Erneut in der Schlange am Lift. Eine Stunde dürfen wir fahren. In einer Stunde gehen sich bei der Masse an Wakeboardern 4 Starts für mich aus. Bei Start Nummer 2 passiert eigentlich das gleiche wie beim Ersten, aber ich hatte das Gefühl für mich herausgefunden zu haben, wie ich besser stehe und ich bin weniger verkrampft. Das meinten auch die Jungs vom Lift, die plötzlich doch nett zu mir sind und mich nicht anblaffen. Anscheinend hat man doch auch eine Berechtigung hier zu sein, wenn man kein Pro ist.

 

Bei Start Nummer 3 bin ich eine gefühlte Zehntel Sekunde gefahren bevor ich ins Wasser schleuderte. Ein Erfolg! Ok, dann soll es auch ein viertes Mal für mich geben.
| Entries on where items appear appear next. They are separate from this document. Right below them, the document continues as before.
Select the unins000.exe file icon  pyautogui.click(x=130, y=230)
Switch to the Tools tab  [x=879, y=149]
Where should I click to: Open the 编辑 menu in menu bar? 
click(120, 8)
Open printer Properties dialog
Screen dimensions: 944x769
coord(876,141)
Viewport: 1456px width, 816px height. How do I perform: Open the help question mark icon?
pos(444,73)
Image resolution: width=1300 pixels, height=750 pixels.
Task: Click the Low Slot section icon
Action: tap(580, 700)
Ich kann das besser. Ich weiß das. Also kommt Start Nummer 4 und was soll ich euch sagen, ich bin gefahren! Jawohl! Ich bin über die Donau gegleitet, hab die Wellen genommen und habe erfahren wie toll sich das anfühlt…für ungefähr eine Sekunde. Dann ging’s wieder ab ins Wasser. Aber hey, es war eine gute Sekunde und es waren einige Meter. Damit umso weniger peinlich zu stürzen, denn wenigsten war es nicht sofort beim Start. Was für ein Erfolgserlebnis!

 

Danach wurde noch alles bei ein paar Bier mit Blick auf die verbleibenden Wakeboarder analysiert. Ein sehr schönes Plätzchen für den Sommer. Und jetzt ist Sonntag. Ich habe einen Mördermuskelkater (Bauch-, Schulterbereich) von lächerlichen 4 Starts und kann an nichts anderes denken, dass ich das unbedingt wieder machen muss. Wieso um Himmels Willen habe ich das noch nicht früher versucht? Jetzt ist der Sommer quasi schon vorbei. Zum verzweifeln. Mein Ego muss bis nächstes Jahr wohl warten. Dann wird ab Saisonstart trainiert. Das kann ich euch garantieren. Vielleicht mache ich dann wieder eine 30 Days Challenge daraus. In 30 Tagen eine Runde am Wakeboardlift schaffen. Ja, so machen wir das!